| Text to read |
==============================

# OAK Pen



## fitzman163 (Nov 5, 2009)

I have a customer that wanted an Oak Majestic jr. wish I tried to talk him out of (Oak). With all the beautiful wood out there, thats another issue. When sanding it the sanding dust gets in the pours and crackes of the wood and turns them very dark. It looks as if the blank was under a pile of dirt. Any suggestions on how to prevent this and or clean up the mess I already have would be greatly appreciated. I tried CA finish I havn't been sucessful with that. I used Mylands friction polish 4 coats it looked very nice and then I put it to the buffer. That was a big mistake the grain filled up with the Tripoli and it was down hill from there.


----------



## PTownSubbie (Nov 5, 2009)

If CA is not working for you, have you thought about Laquer as a finish? You need something to fill the open grain and I THINK that laquer will do that. Then when you buff, no problems.

I am not positive about laquer as a grain filler though. Someone else may be able to confirm.


----------



## Crashmph (Nov 5, 2009)

You could try wet sanding with the Milands Polish.  I have done this with several open grained wood and it works very nicely.  I usually start with 150 then I wet sand with 220 and Milands.  The "slurry" that forms fills in all the openness of the grain and makes a nice contrast to the grain.  I then just finish sanding up to 800 and them polish more with the Milands.  Then I buff it out with Carnauba wax only.  This process has worked for me on several open grain woods and it looks very nice.


----------



## glycerine (Nov 5, 2009)

==============================

| Set problem a |
Put the rows from the line containing "Task: Check the" through the end of the rows, inclusive, into a Markdown table with the columns "Number" and "Line", skipping blank lines and leaving out the pictures.

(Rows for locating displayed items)
==============================

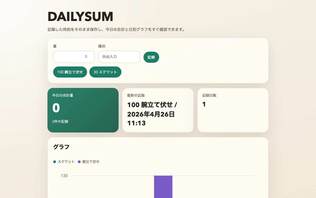Click the large 0 total value
Screen dimensions: 316x198
(56, 108)
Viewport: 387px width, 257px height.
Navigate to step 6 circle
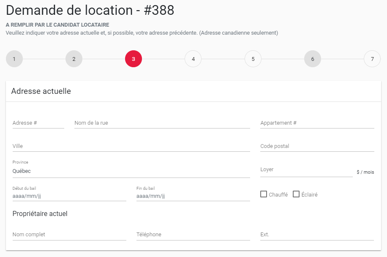(312, 59)
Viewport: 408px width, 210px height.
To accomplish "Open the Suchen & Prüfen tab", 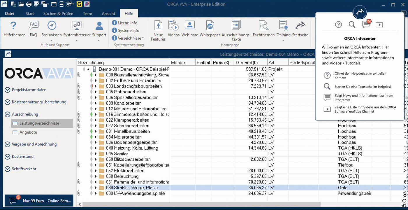I will 58,13.
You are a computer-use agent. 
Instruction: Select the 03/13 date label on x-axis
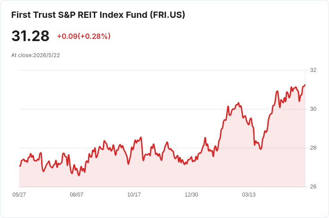249,195
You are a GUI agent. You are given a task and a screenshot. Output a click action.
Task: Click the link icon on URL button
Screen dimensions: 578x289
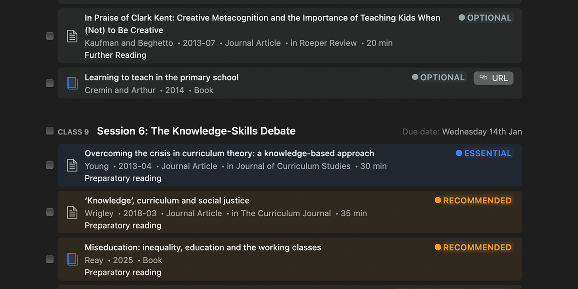[x=484, y=78]
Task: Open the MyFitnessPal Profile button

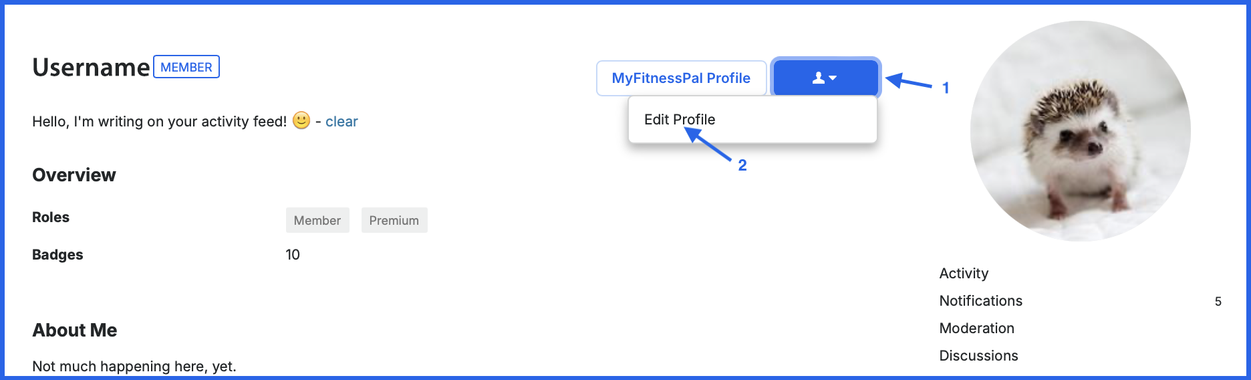Action: point(682,78)
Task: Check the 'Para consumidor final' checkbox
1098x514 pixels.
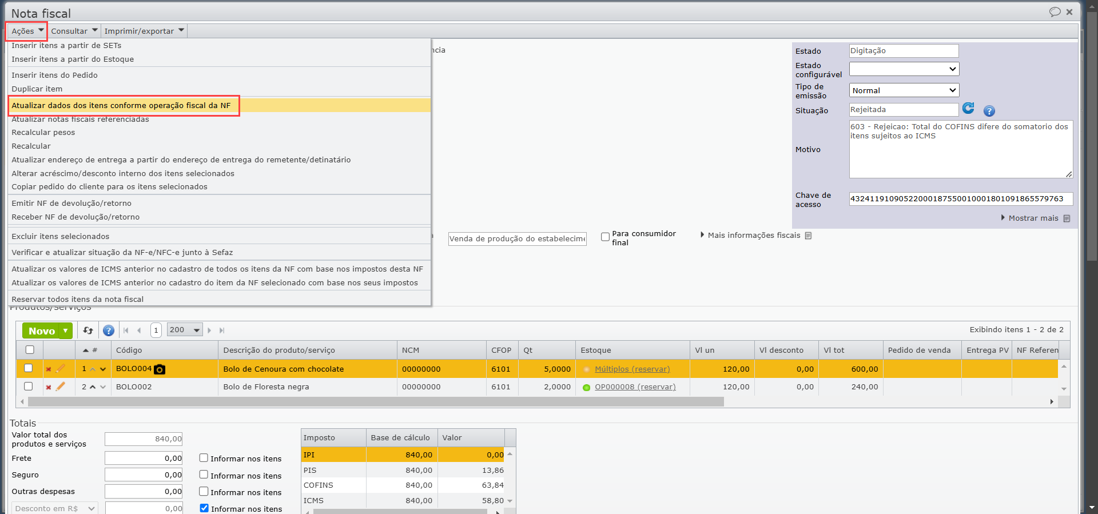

==============================

| Set problem b |
List the usernames that head the posts in the forum thread about the oak pen.

| Complete answer a |
| Number | Line |
|---|---|
| 1 | Task: Check the 'Para consumidor final' checkbox |
| 2 | 1098x514 pixels. |

| Complete answer b |
fitzman163
PTownSubbie
Crashmph
glycerine